Data –

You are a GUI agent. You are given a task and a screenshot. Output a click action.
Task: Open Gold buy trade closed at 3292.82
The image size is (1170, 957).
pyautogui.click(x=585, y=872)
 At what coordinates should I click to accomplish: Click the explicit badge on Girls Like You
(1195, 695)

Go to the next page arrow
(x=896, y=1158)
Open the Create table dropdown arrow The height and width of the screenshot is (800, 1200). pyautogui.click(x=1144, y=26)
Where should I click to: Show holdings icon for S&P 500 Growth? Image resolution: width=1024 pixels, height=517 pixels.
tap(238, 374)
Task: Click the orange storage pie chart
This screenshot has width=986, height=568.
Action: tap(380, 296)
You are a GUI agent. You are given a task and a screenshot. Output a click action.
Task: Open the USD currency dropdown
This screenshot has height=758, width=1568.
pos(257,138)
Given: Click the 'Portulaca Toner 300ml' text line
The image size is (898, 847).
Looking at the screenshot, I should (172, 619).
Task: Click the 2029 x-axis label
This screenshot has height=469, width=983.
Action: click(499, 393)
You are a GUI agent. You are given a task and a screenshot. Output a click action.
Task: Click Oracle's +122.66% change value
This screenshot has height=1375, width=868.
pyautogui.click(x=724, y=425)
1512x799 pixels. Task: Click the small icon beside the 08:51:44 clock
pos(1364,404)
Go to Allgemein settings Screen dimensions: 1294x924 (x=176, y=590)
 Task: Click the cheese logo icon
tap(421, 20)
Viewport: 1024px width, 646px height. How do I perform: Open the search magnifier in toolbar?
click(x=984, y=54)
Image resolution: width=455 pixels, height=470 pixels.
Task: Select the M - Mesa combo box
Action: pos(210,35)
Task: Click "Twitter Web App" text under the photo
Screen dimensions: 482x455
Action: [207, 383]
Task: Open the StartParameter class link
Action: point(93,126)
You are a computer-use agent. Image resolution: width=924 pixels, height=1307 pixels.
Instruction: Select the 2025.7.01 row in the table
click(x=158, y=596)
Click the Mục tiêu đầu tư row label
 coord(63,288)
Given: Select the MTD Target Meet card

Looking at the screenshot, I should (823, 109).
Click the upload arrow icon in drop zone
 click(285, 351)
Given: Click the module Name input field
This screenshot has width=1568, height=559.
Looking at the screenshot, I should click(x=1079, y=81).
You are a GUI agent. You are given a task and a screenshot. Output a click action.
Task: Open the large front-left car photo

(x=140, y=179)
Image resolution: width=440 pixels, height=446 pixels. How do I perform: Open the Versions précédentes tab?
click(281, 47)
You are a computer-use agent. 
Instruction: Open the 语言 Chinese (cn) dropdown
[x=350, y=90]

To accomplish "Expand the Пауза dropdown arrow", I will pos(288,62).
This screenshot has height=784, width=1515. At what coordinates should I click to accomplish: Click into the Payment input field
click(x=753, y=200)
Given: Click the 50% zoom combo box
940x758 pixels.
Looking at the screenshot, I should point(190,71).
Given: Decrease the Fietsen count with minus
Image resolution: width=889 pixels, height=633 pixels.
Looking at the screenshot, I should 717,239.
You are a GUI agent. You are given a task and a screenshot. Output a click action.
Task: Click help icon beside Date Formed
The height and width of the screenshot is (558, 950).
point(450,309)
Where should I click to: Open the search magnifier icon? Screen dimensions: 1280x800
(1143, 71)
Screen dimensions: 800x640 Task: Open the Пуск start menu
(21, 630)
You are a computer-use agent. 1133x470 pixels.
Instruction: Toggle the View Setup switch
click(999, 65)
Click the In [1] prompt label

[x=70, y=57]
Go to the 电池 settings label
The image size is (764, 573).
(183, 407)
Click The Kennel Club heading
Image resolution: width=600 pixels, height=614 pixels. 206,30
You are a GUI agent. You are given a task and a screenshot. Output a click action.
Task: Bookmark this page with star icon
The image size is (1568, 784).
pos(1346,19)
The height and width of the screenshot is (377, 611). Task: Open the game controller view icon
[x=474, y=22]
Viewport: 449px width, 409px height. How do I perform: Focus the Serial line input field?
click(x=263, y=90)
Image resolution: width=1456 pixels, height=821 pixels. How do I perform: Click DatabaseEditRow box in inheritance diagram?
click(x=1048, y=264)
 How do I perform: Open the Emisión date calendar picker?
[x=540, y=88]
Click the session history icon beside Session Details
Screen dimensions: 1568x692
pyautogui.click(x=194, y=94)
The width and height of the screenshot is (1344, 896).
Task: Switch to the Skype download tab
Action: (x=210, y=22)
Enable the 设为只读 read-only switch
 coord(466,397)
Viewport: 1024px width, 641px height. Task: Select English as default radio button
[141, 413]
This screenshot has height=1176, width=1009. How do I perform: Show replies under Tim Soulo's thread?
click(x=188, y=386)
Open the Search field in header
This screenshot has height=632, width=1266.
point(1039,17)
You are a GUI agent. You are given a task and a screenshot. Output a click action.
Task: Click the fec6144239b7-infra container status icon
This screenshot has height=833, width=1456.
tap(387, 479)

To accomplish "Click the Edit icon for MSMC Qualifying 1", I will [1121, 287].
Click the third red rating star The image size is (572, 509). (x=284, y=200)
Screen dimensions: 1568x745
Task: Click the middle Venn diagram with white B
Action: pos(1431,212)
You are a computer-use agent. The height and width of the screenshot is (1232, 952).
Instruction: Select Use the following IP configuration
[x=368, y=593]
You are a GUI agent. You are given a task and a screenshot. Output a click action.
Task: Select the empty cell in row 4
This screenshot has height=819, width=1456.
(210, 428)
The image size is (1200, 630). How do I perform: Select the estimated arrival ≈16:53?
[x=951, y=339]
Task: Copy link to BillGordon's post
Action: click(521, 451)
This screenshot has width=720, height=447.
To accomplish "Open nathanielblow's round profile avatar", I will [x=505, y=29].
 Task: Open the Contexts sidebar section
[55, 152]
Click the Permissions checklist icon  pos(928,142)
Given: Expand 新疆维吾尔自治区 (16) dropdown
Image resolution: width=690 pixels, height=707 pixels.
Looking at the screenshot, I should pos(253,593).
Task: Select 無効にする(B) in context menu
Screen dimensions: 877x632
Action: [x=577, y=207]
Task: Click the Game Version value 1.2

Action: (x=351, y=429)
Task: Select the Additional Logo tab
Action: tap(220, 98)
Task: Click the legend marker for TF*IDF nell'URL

Aim of the exercise –
Go through the entries. Report every line that contains the word "computer".

Response to this task –
You are a computer-use agent. Image resolution: width=924 pixels, height=1307 pixels.
You are a computer-use agent. 
You are a computer-use agent. 1133x470 pixels.
You are a computer-use agent. The height and width of the screenshot is (1232, 952).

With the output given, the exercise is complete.